Angelina Jolie detailed her preparation to play opera icon Maria Callas in Pablo Larraín’s “Maria” at its Venice Film Festival press conference, saying she trained for “almost seven months.”
“Maria” reunites Larraín and writer Steven Knight — whose last project, “Spencer,” bowed in Venice in 2021 — and tells the “tumultuous, beautiful and tragic story of the life of the world’s greatest opera singer, relived and reimagined during her final days in 1970s Paris.”
“Everybody here knows, I was terribly nervous,” she said of learning to sing opera. “I spent almost seven months training because when you work with Pablo you can’t do anything by half. He demands, in the most wonderful way, that you really do the work and you really learn and train.”
Jolie said she “had not sung in public” before, which added to the pressure when filming packed theater scenes at Paris’ La Scala theater.
“My first time singing I remember being so nervous.

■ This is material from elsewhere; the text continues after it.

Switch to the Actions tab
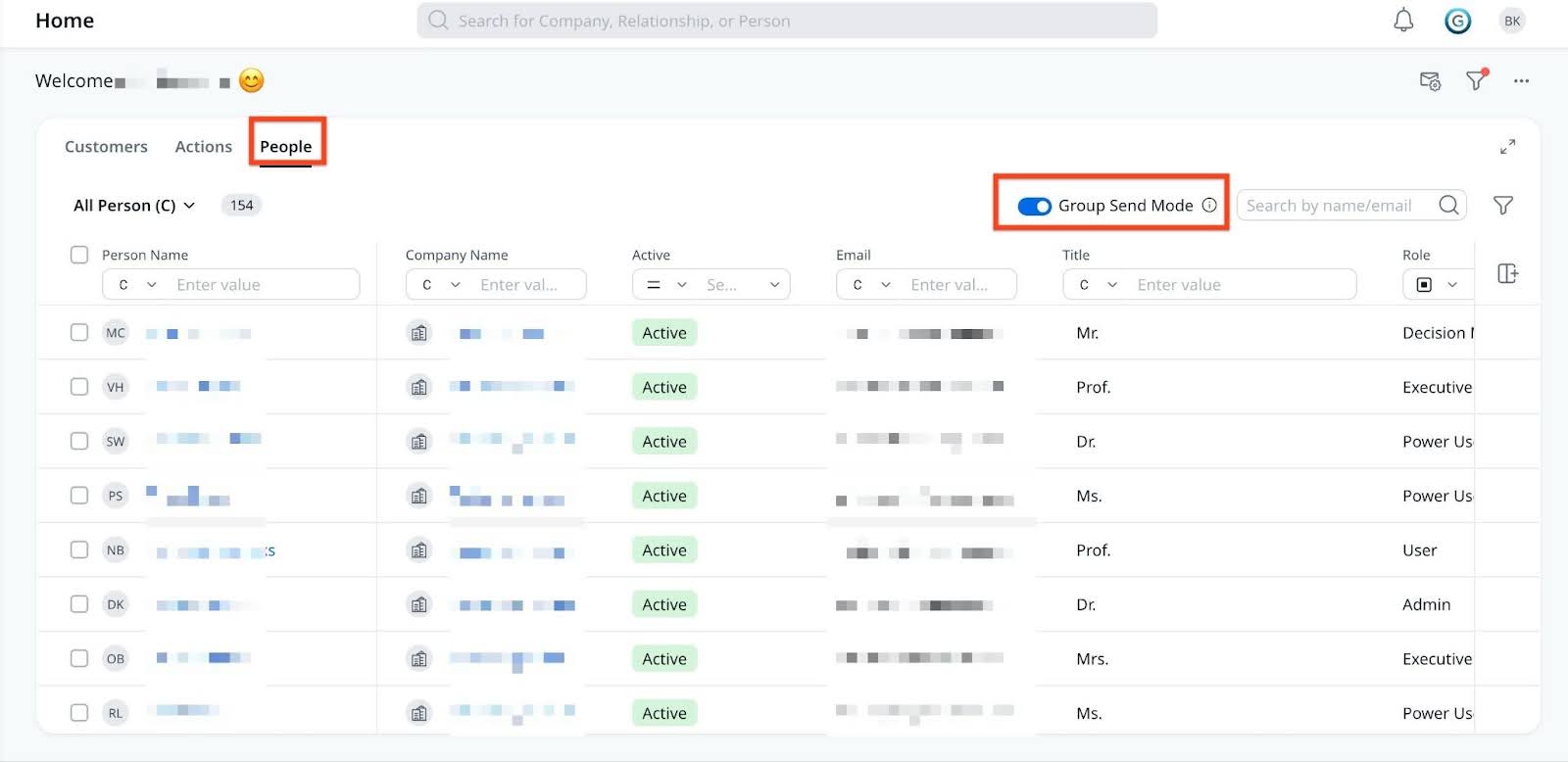Image resolution: width=1568 pixels, height=762 pixels. pos(203,146)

My sons were there and they helped lock the door so that nobody else was coming in, and I was shaky,” she said. “Pablo, in his decency, started me in a small room and ended me in La Scala. So he gave me time to grow.”
Asked about potential Oscar buzz for the feature, Jolie said she mainly cared about honoring Callas’ legacy and her fans.
“My fear would be to disappoint them,” she said. “If there’s a response to the work, I’m very grateful, but … I really came to care for her, so I didn’t want to do a disservice to this woman.”
For his part, Larraín said he “didn’t want to make a dark movie about a tragic situation”, but rather about a “woman who spent her life singing for others, taking care of others, worrying about her relationships — now she’s ready to take care of herself and find her own destiny.”
Jolie said she did find herself relating to Callas, but not in the way some may expect.
“There’s a lot I won’t say in this room that you probably know and assume,” Jolie said with a laugh. “I related to the part of her that is extremely soft and didn’t have room in the world to be as soft as she truly was and as emotionally open as she truly was. I think I share her vulnerability more than anything.”
Callas was often referred to as the world’s greatest diva. Ruminating on the meaning of the word, Jolie said: “I think it’s often come with a lot of negative connotations. I think I’ve relearned that word through Maria and I have a new relationship to it. I think it is often other people’s perceptions of a woman that defines who she is and what she intended.”
Alongside Jolie, “Maria” stars Pierfrancesco Favino, Alba Rohrwacher, Haluk Bilginer, Kodi Smit-McPhee, Stephen Ashfield and Valeria Golino.
Netflix nabbed U.S. distribution rights to “Maria,” on Wednesday, but a release date has yet to be announced.